■ Instructions to follow
Please change "Locate an element on the screen" to "Find an element on the screen" everywhere it occurs in the data below, and write out all of the data again with nothing else altered.

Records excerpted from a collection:
-------

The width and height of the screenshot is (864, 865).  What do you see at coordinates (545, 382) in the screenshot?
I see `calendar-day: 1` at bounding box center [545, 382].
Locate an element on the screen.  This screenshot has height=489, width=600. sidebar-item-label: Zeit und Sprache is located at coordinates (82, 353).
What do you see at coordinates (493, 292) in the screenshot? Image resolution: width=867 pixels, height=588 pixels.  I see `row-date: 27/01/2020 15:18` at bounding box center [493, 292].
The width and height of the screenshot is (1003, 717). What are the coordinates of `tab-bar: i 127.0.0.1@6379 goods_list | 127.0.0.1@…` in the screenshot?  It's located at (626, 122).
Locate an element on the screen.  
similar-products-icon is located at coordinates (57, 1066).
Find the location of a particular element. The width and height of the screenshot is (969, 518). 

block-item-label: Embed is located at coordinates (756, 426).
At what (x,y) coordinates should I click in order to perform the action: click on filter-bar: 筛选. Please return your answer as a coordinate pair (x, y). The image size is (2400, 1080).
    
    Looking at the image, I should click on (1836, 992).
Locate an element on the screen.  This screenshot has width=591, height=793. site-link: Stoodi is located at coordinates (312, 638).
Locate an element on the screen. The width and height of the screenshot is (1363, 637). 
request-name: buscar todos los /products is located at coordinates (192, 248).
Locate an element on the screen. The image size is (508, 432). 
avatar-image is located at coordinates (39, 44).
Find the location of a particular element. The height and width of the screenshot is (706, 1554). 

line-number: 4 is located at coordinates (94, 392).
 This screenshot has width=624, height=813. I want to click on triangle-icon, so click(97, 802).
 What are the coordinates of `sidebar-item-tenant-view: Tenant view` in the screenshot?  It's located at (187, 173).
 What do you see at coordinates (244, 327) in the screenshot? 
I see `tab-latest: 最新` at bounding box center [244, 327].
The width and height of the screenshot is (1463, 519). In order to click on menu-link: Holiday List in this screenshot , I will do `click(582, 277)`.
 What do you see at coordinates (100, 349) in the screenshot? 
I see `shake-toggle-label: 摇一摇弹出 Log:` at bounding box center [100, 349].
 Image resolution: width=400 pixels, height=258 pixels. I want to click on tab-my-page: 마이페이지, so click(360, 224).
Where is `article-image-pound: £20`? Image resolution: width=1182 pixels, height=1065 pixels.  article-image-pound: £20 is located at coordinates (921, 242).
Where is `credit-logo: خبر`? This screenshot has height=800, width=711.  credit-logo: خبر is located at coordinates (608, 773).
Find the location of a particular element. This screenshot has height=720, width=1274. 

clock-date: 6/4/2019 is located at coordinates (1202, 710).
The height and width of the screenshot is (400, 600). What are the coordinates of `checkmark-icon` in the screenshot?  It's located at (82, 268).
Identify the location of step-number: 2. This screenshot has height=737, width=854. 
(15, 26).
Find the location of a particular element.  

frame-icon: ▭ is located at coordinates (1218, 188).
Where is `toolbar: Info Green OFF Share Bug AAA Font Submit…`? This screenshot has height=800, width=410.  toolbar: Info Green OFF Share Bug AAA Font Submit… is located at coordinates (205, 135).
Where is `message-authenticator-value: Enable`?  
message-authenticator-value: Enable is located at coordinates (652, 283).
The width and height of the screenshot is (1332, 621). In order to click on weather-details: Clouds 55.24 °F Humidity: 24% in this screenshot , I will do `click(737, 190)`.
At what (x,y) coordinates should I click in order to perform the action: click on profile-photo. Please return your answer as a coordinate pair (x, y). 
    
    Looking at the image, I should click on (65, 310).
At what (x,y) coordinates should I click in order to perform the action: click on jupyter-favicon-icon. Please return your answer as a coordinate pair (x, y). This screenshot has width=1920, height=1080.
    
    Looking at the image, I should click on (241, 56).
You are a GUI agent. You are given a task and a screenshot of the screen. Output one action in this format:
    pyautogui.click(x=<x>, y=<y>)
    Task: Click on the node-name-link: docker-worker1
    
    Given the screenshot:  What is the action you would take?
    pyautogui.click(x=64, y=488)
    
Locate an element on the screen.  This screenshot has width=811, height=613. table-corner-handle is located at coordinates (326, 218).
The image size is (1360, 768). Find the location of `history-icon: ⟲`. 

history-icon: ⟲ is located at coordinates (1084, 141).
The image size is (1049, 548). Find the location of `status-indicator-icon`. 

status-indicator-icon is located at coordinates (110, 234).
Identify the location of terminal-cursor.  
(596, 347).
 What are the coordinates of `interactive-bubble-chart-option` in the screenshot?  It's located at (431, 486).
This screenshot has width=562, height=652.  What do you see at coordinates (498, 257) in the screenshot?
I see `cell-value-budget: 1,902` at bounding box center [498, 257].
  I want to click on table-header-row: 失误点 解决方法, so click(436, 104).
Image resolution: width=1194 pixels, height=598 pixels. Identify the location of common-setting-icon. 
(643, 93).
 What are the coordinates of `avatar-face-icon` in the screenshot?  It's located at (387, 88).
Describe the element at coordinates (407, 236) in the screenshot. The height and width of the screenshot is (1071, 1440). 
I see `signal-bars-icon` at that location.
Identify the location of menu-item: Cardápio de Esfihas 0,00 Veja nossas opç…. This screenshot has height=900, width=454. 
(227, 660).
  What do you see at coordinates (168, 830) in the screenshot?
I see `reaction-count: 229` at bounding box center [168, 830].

-------

■ Task result
The width and height of the screenshot is (864, 865).  What do you see at coordinates (545, 382) in the screenshot?
I see `calendar-day: 1` at bounding box center [545, 382].
Find an element on the screen.  This screenshot has height=489, width=600. sidebar-item-label: Zeit und Sprache is located at coordinates (82, 353).
What do you see at coordinates (493, 292) in the screenshot? Image resolution: width=867 pixels, height=588 pixels.  I see `row-date: 27/01/2020 15:18` at bounding box center [493, 292].
The width and height of the screenshot is (1003, 717). What are the coordinates of `tab-bar: i 127.0.0.1@6379 goods_list | 127.0.0.1@…` in the screenshot?  It's located at (626, 122).
Find an element on the screen.  
similar-products-icon is located at coordinates (57, 1066).
Find the location of a particular element. The width and height of the screenshot is (969, 518). 

block-item-label: Embed is located at coordinates (756, 426).
At what (x,y) coordinates should I click in order to perform the action: click on filter-bar: 筛选. Please return your answer as a coordinate pair (x, y). The image size is (2400, 1080).
    
    Looking at the image, I should click on (1836, 992).
Find an element on the screen.  This screenshot has width=591, height=793. site-link: Stoodi is located at coordinates (312, 638).
Find an element on the screen. The width and height of the screenshot is (1363, 637). 
request-name: buscar todos los /products is located at coordinates (192, 248).
Find an element on the screen. The image size is (508, 432). 
avatar-image is located at coordinates (39, 44).
Find the location of a particular element. The height and width of the screenshot is (706, 1554). 

line-number: 4 is located at coordinates (94, 392).
 This screenshot has width=624, height=813. I want to click on triangle-icon, so click(97, 802).
 What are the coordinates of `sidebar-item-tenant-view: Tenant view` in the screenshot?  It's located at (187, 173).
 What do you see at coordinates (244, 327) in the screenshot? 
I see `tab-latest: 最新` at bounding box center [244, 327].
The width and height of the screenshot is (1463, 519). In order to click on menu-link: Holiday List in this screenshot , I will do `click(582, 277)`.
 What do you see at coordinates (100, 349) in the screenshot? 
I see `shake-toggle-label: 摇一摇弹出 Log:` at bounding box center [100, 349].
 Image resolution: width=400 pixels, height=258 pixels. I want to click on tab-my-page: 마이페이지, so click(360, 224).
Where is `article-image-pound: £20`? Image resolution: width=1182 pixels, height=1065 pixels.  article-image-pound: £20 is located at coordinates (921, 242).
Where is `credit-logo: خبر`? This screenshot has height=800, width=711.  credit-logo: خبر is located at coordinates (608, 773).
Find the location of a particular element. This screenshot has height=720, width=1274. 

clock-date: 6/4/2019 is located at coordinates (1202, 710).
The height and width of the screenshot is (400, 600). What are the coordinates of `checkmark-icon` in the screenshot?  It's located at (82, 268).
Identify the location of step-number: 2. This screenshot has height=737, width=854. 
(15, 26).
Find the location of a particular element.  

frame-icon: ▭ is located at coordinates (1218, 188).
Where is `toolbar: Info Green OFF Share Bug AAA Font Submit…`? This screenshot has height=800, width=410.  toolbar: Info Green OFF Share Bug AAA Font Submit… is located at coordinates (205, 135).
Where is `message-authenticator-value: Enable`?  
message-authenticator-value: Enable is located at coordinates (652, 283).
The width and height of the screenshot is (1332, 621). In order to click on weather-details: Clouds 55.24 °F Humidity: 24% in this screenshot , I will do `click(737, 190)`.
At what (x,y) coordinates should I click in order to perform the action: click on profile-photo. Please return your answer as a coordinate pair (x, y). 
    
    Looking at the image, I should click on (65, 310).
At what (x,y) coordinates should I click in order to perform the action: click on jupyter-favicon-icon. Please return your answer as a coordinate pair (x, y). This screenshot has width=1920, height=1080.
    
    Looking at the image, I should click on (241, 56).
You are a GUI agent. You are given a task and a screenshot of the screen. Output one action in this format:
    pyautogui.click(x=<x>, y=<y>)
    Task: Click on the node-name-link: docker-worker1
    
    Given the screenshot:  What is the action you would take?
    pyautogui.click(x=64, y=488)
    
Find an element on the screen.  This screenshot has width=811, height=613. table-corner-handle is located at coordinates (326, 218).
The image size is (1360, 768). Find the location of `history-icon: ⟲`. 

history-icon: ⟲ is located at coordinates (1084, 141).
The image size is (1049, 548). Find the location of `status-indicator-icon`. 

status-indicator-icon is located at coordinates (110, 234).
Identify the location of terminal-cursor.  
(596, 347).
 What are the coordinates of `interactive-bubble-chart-option` in the screenshot?  It's located at (431, 486).
This screenshot has width=562, height=652.  What do you see at coordinates (498, 257) in the screenshot?
I see `cell-value-budget: 1,902` at bounding box center [498, 257].
  I want to click on table-header-row: 失误点 解决方法, so click(436, 104).
Image resolution: width=1194 pixels, height=598 pixels. Identify the location of common-setting-icon. 
(643, 93).
 What are the coordinates of `avatar-face-icon` in the screenshot?  It's located at (387, 88).
Describe the element at coordinates (407, 236) in the screenshot. The height and width of the screenshot is (1071, 1440). 
I see `signal-bars-icon` at that location.
Identify the location of menu-item: Cardápio de Esfihas 0,00 Veja nossas opç…. This screenshot has height=900, width=454. 
(227, 660).
  What do you see at coordinates (168, 830) in the screenshot?
I see `reaction-count: 229` at bounding box center [168, 830].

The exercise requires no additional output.